* [Work to complete]: Return only the lines from the one containing "Instruction: Open lunny's username link" to the end of the material, with each one exactly as it appears.

*** Input data Section Begins ***

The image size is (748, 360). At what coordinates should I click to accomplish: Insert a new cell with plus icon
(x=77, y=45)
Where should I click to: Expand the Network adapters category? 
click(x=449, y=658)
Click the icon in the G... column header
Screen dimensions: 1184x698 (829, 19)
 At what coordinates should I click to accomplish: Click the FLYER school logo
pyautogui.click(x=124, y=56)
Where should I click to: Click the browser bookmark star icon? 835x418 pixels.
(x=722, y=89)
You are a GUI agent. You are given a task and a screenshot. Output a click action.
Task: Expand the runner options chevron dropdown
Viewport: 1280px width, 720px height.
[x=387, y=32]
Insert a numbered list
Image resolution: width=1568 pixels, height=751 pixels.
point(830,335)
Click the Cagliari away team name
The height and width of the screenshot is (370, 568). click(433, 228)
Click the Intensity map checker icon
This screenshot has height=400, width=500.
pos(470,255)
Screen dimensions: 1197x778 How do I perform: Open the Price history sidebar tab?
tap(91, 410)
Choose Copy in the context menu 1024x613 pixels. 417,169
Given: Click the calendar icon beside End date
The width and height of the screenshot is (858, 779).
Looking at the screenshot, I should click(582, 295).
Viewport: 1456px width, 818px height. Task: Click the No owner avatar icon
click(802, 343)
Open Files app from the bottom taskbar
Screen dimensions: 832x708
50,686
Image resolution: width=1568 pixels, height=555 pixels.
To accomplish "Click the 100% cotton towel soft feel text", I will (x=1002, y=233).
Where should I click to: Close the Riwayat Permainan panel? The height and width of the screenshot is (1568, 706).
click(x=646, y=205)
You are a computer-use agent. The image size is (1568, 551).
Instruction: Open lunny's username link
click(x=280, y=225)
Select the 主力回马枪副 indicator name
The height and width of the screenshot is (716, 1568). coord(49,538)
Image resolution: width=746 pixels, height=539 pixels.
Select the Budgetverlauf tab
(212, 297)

*** Input data Section Ends ***

* [Solution to this exercise]:
Instruction: Open lunny's username link
click(x=280, y=225)
Select the 主力回马枪副 indicator name
The height and width of the screenshot is (716, 1568). coord(49,538)
Image resolution: width=746 pixels, height=539 pixels.
Select the Budgetverlauf tab
(212, 297)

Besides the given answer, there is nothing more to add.